EXERCISE:
In the records that follow, find the line with "Hướng dẫn mua hàng (101, 2074)"; from there, retype every line exactly through the line with "Giới thiệu SaigonDepot (106, 1652)", which also belongs to the answer.

------ EXERCISE DATA

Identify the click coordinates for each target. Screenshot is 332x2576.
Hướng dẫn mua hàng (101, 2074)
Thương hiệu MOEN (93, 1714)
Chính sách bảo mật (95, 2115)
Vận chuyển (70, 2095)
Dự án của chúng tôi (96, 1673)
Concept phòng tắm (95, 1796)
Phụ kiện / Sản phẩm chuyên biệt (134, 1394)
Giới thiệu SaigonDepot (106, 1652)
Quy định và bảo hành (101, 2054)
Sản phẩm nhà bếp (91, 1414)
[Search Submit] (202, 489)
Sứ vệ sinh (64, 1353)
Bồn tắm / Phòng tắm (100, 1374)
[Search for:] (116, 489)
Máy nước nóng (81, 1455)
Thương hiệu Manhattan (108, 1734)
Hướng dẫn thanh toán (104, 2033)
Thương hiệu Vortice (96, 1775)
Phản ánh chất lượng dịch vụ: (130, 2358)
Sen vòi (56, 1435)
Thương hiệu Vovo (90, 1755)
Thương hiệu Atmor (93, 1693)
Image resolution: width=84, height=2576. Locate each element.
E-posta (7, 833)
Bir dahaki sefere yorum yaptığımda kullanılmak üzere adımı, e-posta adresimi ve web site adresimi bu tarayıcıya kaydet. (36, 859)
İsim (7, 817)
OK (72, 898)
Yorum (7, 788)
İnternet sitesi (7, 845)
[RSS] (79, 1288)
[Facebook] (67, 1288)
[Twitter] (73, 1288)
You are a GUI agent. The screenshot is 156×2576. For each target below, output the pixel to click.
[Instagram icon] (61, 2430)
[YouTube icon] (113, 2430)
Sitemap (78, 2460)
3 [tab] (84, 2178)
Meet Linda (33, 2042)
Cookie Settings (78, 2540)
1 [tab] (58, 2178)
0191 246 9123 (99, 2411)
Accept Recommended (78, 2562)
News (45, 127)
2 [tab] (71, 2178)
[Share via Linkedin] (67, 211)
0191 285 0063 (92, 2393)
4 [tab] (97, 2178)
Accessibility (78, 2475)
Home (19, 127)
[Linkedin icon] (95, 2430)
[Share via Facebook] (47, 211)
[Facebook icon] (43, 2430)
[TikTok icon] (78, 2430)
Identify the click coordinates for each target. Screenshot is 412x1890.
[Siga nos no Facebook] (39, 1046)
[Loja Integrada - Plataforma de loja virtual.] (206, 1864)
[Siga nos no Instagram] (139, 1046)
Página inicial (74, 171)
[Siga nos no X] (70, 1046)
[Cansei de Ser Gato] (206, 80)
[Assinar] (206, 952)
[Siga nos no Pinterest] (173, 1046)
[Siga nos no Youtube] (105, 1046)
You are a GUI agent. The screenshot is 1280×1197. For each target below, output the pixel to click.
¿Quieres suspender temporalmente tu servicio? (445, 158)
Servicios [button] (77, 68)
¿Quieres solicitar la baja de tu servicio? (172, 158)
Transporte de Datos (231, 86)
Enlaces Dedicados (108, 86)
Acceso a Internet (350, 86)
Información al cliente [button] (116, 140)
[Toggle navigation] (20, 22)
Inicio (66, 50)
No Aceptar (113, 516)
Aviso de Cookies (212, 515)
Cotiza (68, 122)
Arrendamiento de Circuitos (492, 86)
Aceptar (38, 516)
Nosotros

------------

REPLY TO THE TASK:
Hướng dẫn mua hàng (101, 2074)
Thương hiệu MOEN (93, 1714)
Chính sách bảo mật (95, 2115)
Vận chuyển (70, 2095)
Dự án của chúng tôi (96, 1673)
Concept phòng tắm (95, 1796)
Phụ kiện / Sản phẩm chuyên biệt (134, 1394)
Giới thiệu SaigonDepot (106, 1652)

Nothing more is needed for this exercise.